Records supplied

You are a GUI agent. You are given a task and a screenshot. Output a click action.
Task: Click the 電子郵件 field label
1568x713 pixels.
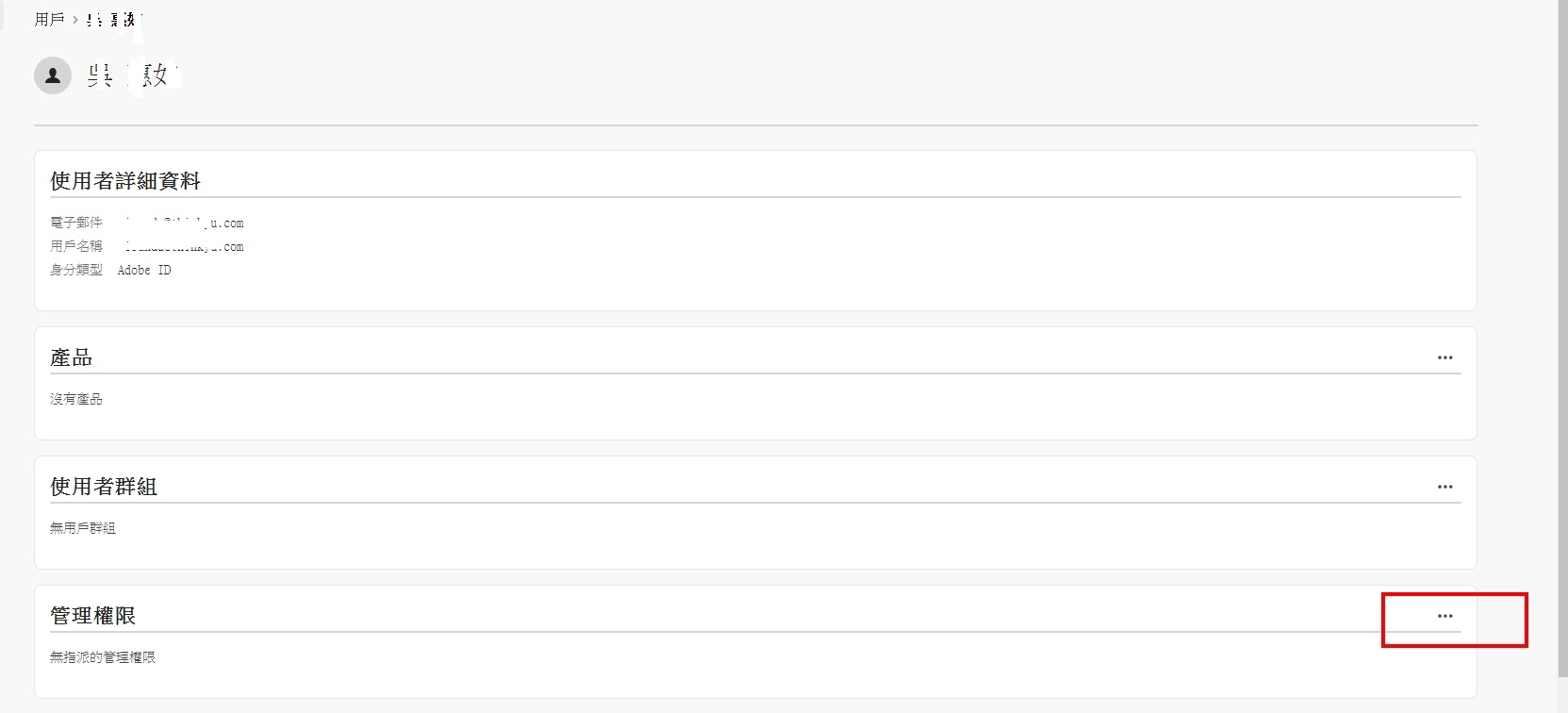click(x=76, y=224)
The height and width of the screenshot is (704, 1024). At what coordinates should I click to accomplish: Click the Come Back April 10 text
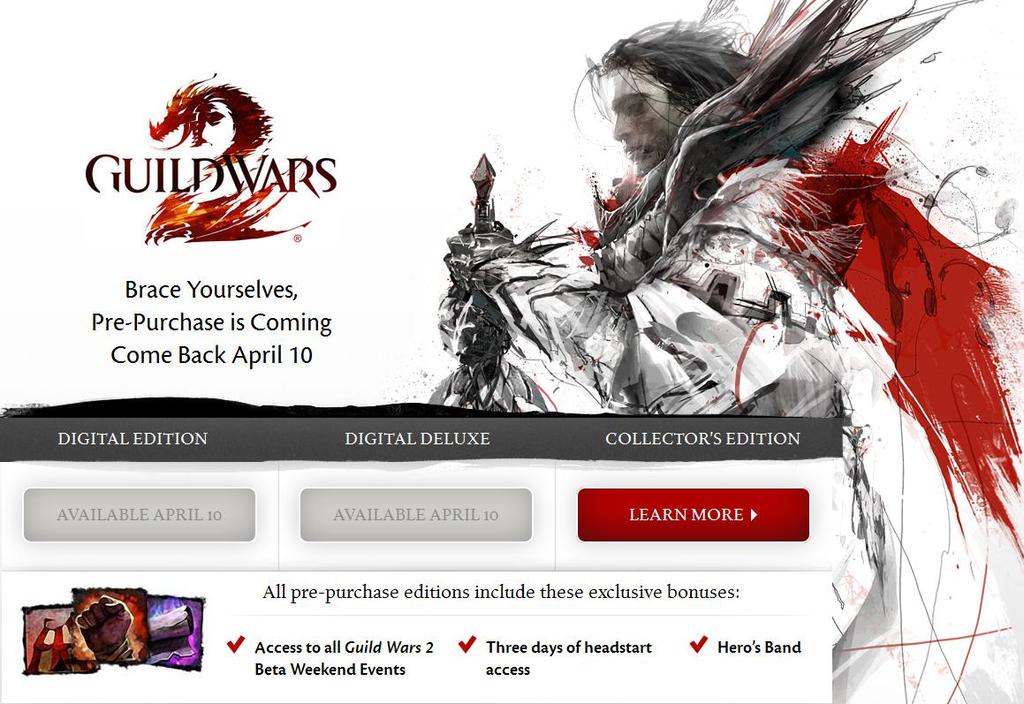point(212,355)
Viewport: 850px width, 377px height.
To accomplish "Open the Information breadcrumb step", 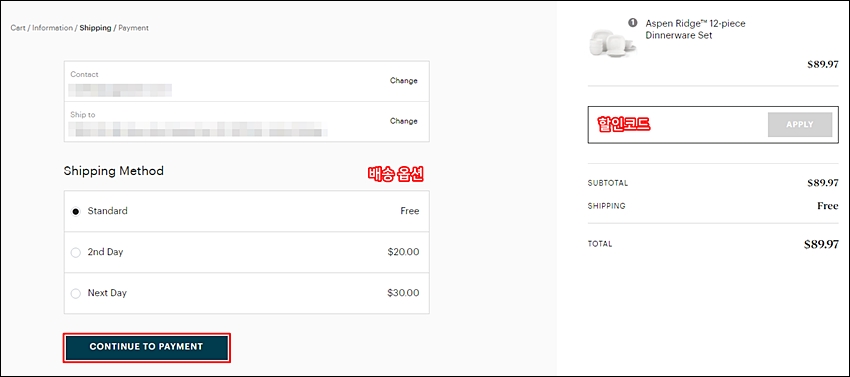I will point(52,28).
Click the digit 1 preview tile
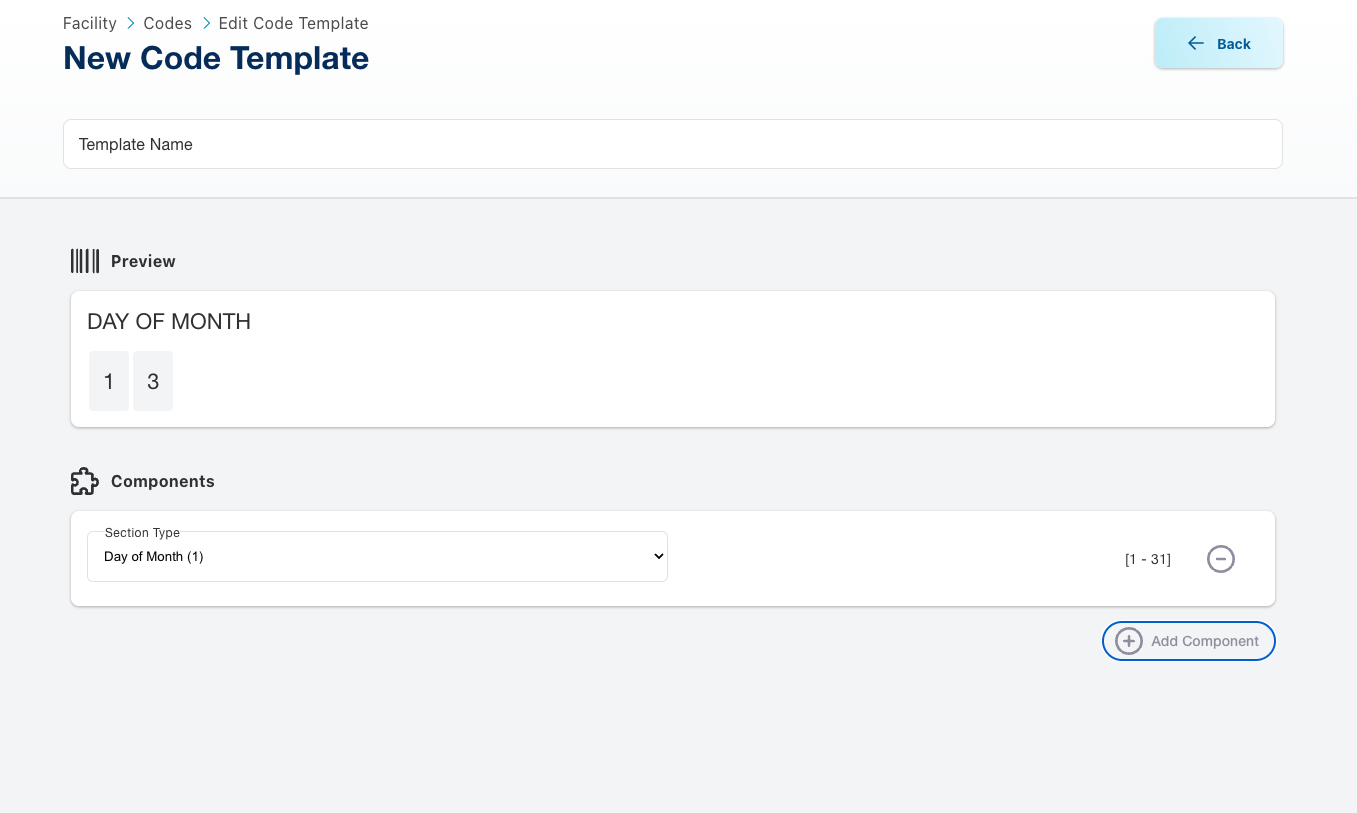The image size is (1357, 813). tap(109, 381)
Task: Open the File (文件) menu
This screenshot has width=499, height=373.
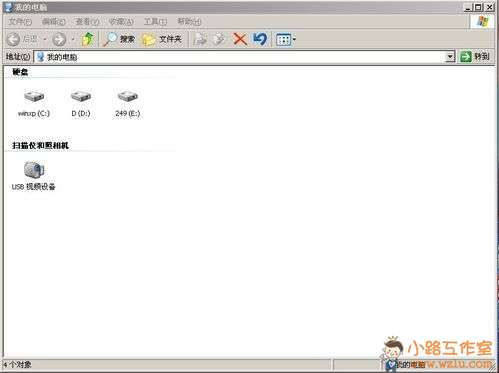Action: pos(20,22)
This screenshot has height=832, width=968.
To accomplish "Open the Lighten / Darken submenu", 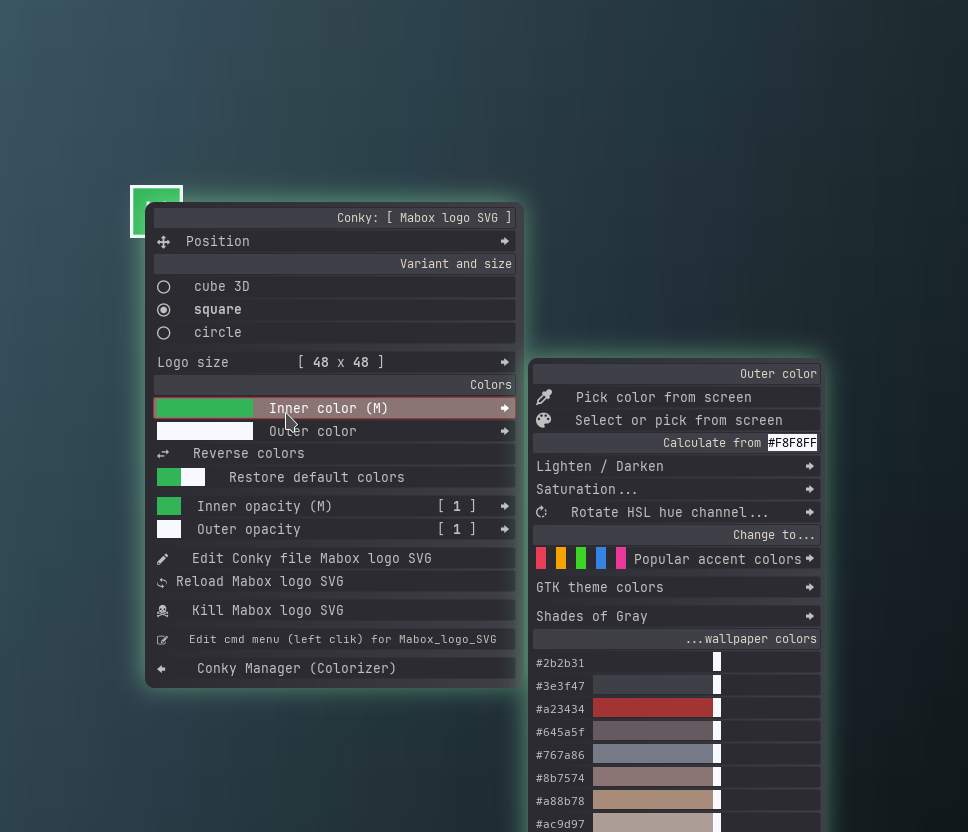I will point(676,466).
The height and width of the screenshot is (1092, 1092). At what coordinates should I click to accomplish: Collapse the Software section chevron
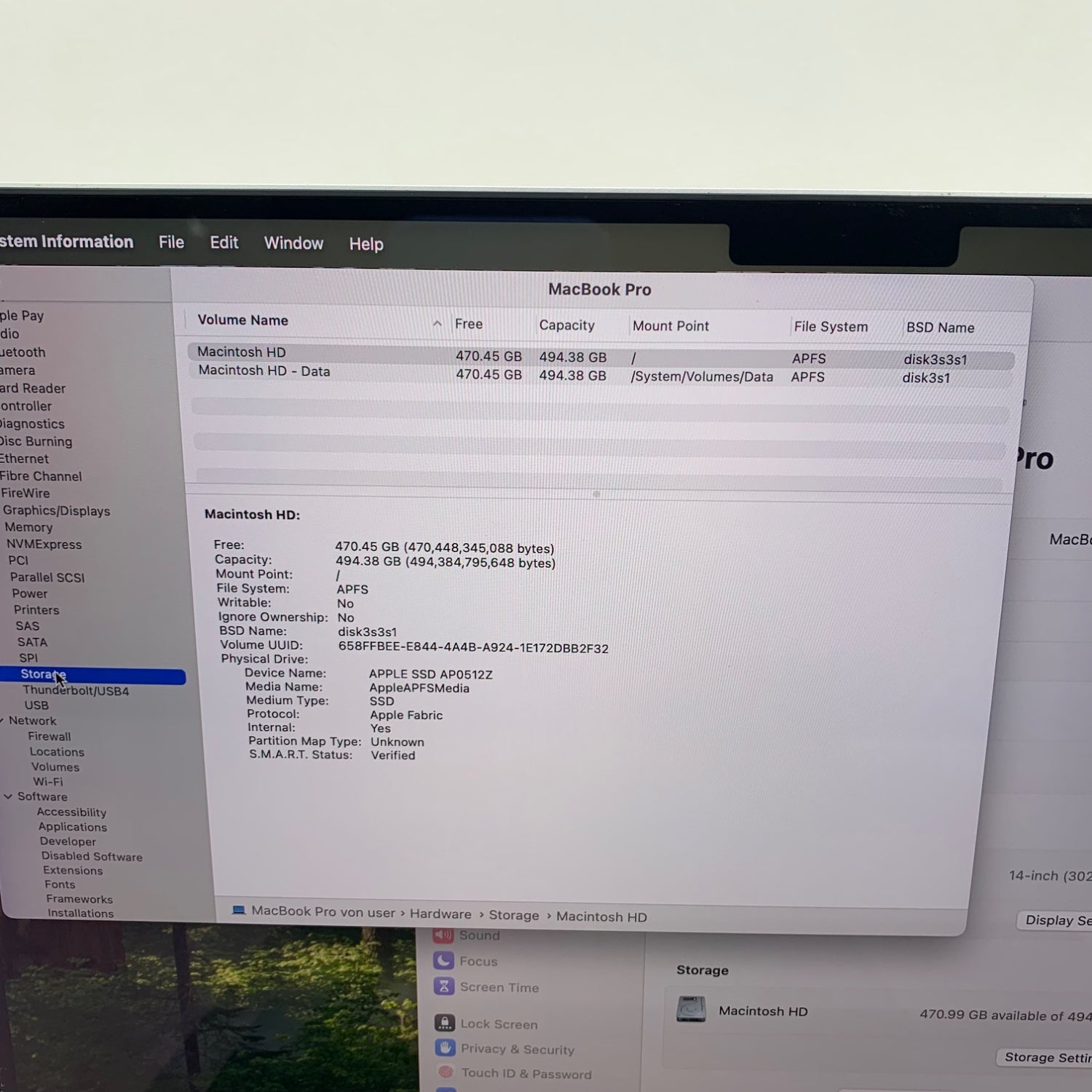8,796
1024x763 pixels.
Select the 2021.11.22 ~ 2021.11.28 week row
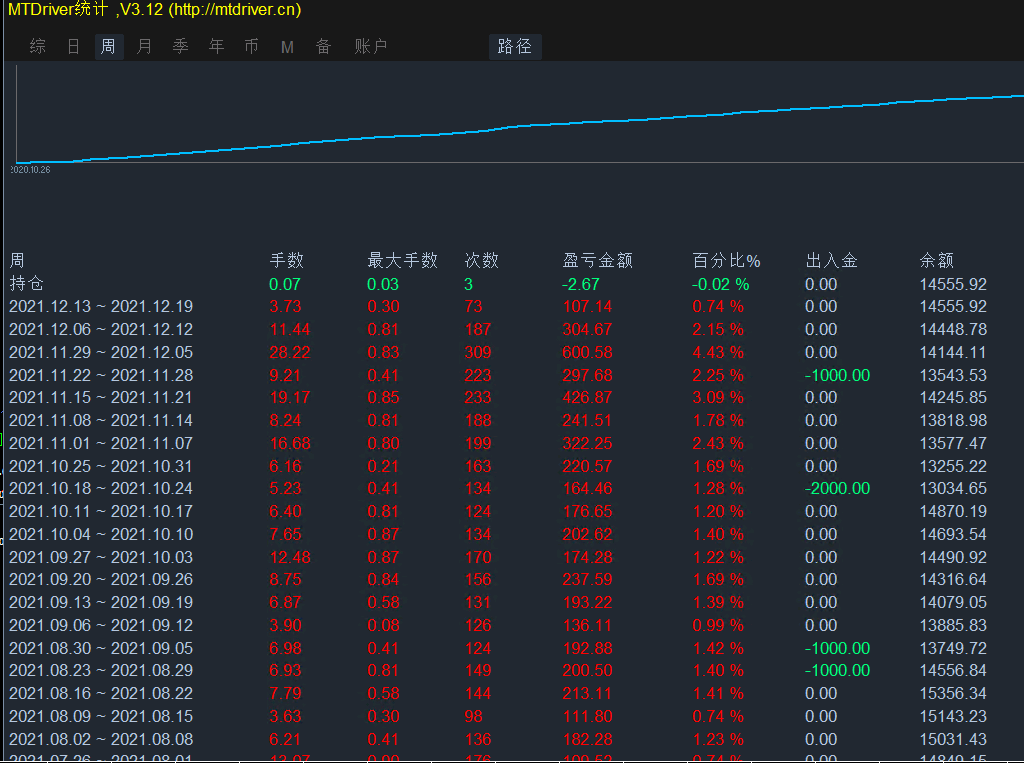[101, 375]
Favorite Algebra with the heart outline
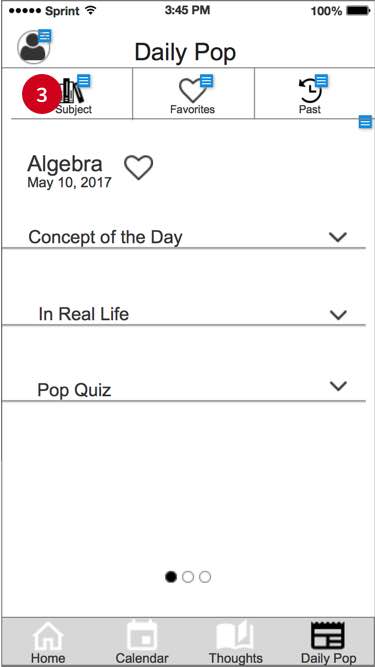 tap(139, 167)
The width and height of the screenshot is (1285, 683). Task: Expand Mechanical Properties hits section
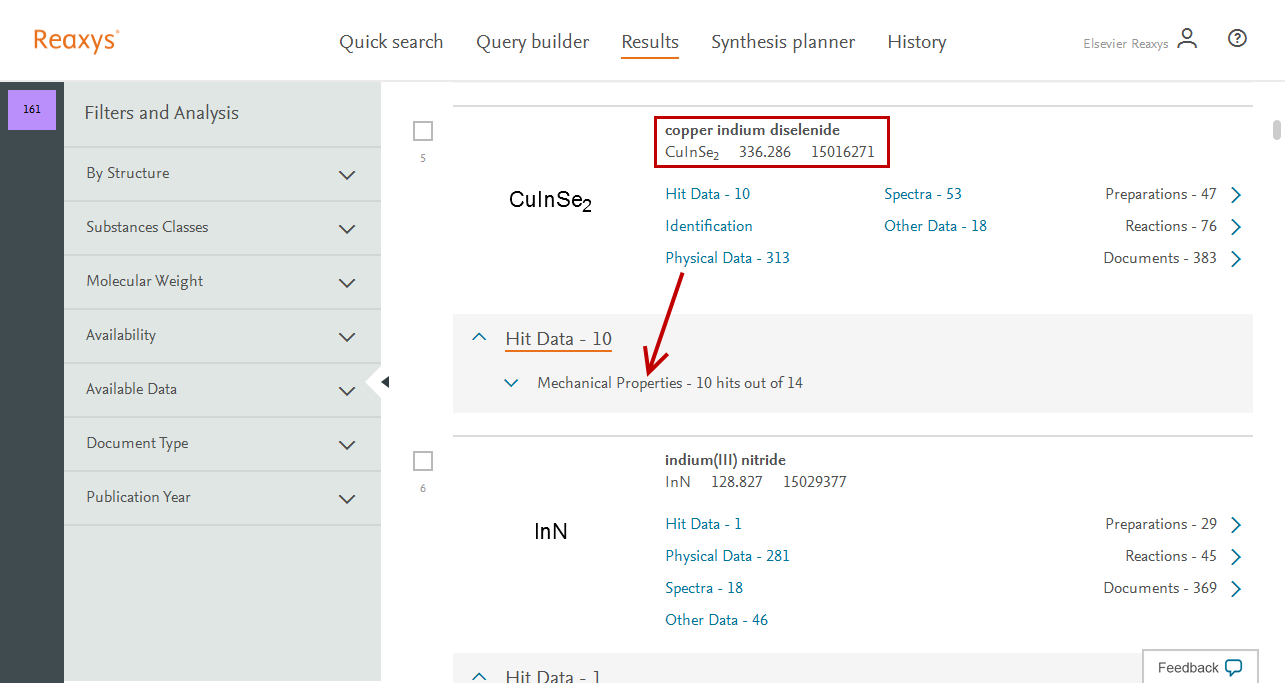[512, 383]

Task to complete
In the records above, take every line from the opening one through the line with "Viewport: 850px width, 377px height." and repeat it exactly; pictures are not part of the copy.

The completed task
You are a GUI agent. You are given a task and a screenshot. Output a click action.
Task: Click the 電子郵件 field label
1568x713 pixels.
click(x=76, y=224)
The height and width of the screenshot is (704, 1024). At what coordinates should I click to accomplish: Click the Come Back April 10 text
point(212,355)
Viewport: 850px width, 377px height.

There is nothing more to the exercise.